Both have blamed the other side for provocations, often with justification. Kurdish officials see in Maliki's actions a recurrence of what they believe is arrogance from Baghdad stretching back generations. Maliki's allies accuse Kurdish leaders of overreaching in their territorial ambitions and stubbornness in talks.

"If things remain the way they are between the two parties, without solutions and without abiding by the constitution, then unfortunately everything is possible," said Ezzedine Dawla, a Sunni Arab lawmaker from Mosul, Iraq's most restive city.

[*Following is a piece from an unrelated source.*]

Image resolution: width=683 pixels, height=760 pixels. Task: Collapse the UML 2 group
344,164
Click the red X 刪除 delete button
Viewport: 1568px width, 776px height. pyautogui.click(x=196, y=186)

Last month's standoff was at least the third that involved the Kurdish militia, known as the pesh merga, reaching into land that had been administered by Baghdad until the U.S.-led invasion. With U.S. approval after the fall of Saddam Hussein's government, Kurdish leaders dispatched pesh merga past the frontier. In predominantly Kurdish regions, they sent administrative staff and their personnel, as well. Since last year, Maliki has pushed back, sending the Iraqi army to confront pesh merga in the border town of Khanaqin, which has a Kurdish majority, and deploying thousands more troops in Kirkuk. Fearing tension, the U.S. military has bolstered its presence in Kirkuk.

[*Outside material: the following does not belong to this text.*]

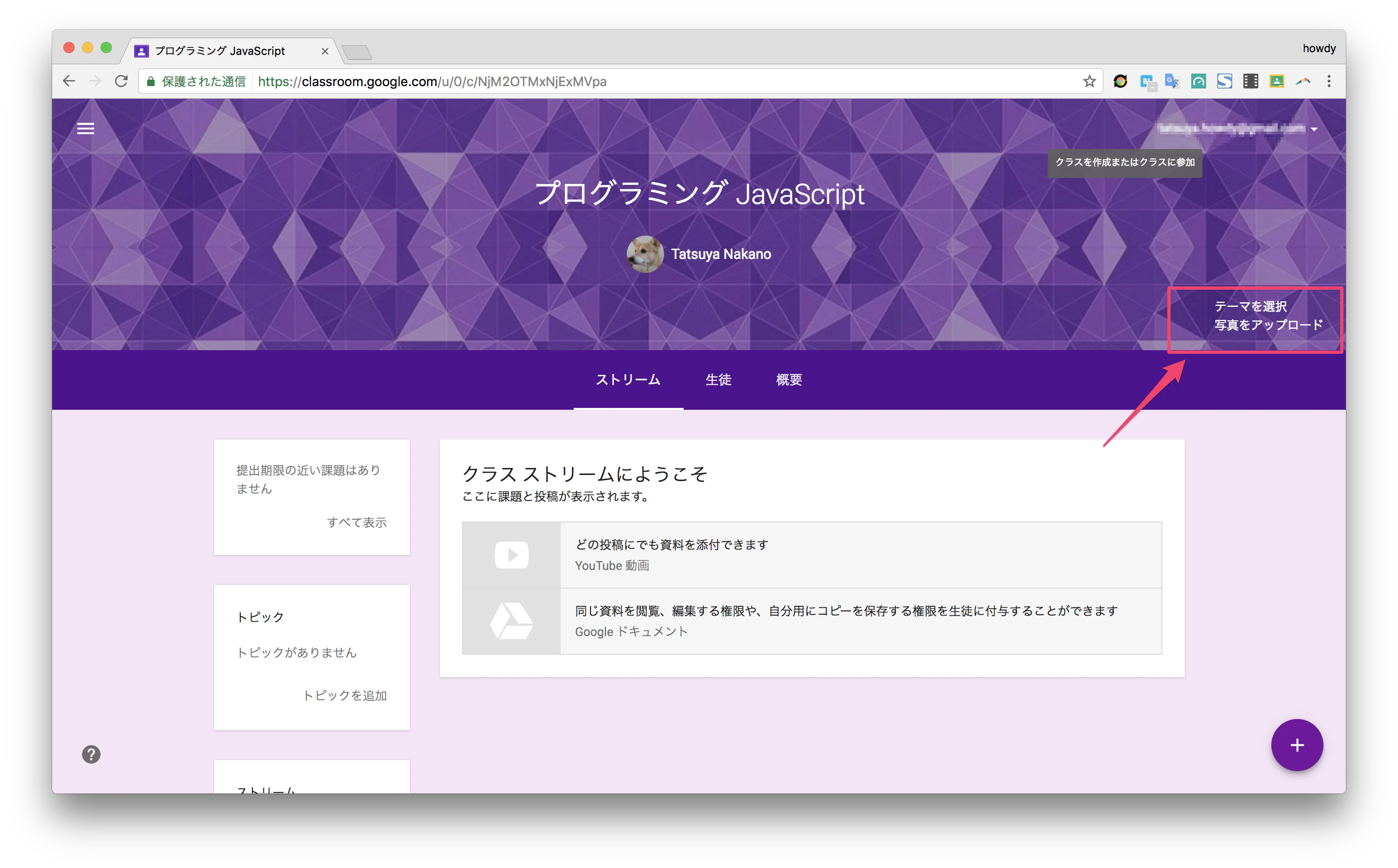1398x868 pixels.
Task: Open the hamburger main menu
Action: coord(86,129)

The Kurdish prime minister said the two sides narrowly avoided bloodshed in Makhmur.

He said the Iraqi army headed toward Makhmur, set in a wind-swept region of rolling wheat fields, with the intention of staying in the town. The troops were stopped by about 2,000 pesh merga in a standoff that lasted through the night. A flurry of phone calls continued into the next morning. The Kurdish prime minister said he stayed awake until 4 a.m. as the talks unfolded. "What does that tell you about the seriousness of the situation?" he asked.

American officials offered two accounts of what happened. Rawlinson, the spokesman in Kirkuk, said a battalion from Iraq's 7th Division was headed to station itself in Makhmur. At the nearby town of Debaga, it was stopped by soldiers of the 2nd Division, which is composed of pesh merga units. The U.S. military was alerted at 2:30 a.m., he said. "It was the middle of the night, and people got tense," Rawlinson said.

Maj. Derrick Cheng, a spokesman in Tikrit, said Iraq's 7th Division was headed to Nineveh province for an upcoming operation. "The movement fed fears and rumors," he said, and at least 30 vehicles and 100 people blocked the road. Calls were made, and the Iraqi army troops stopped on the road, then took another route, "bypassing Makhmur completely to avoid any potential conflict that might have resulted," he said. Rawlinson later said he would defer to Cheng's version.

Prime Minister Barzani saw the incident as more provocation than misunderstanding. He insisted that Iraqi army commanders were still imbued with a "military-style mentality of being the Big Brother to impose their will." He warned that the Iraqi army was biding its time until it became stronger, perhaps with tanks from the United States.

"Then what do you expect from us?" he asked. "We just sit down and wait to see it?" Asked whether the pesh merga had tanks, too, he replied, "Oh, yes. Yes, we do."

Correspondent Nada Bakri in Baghdad contributed to this report.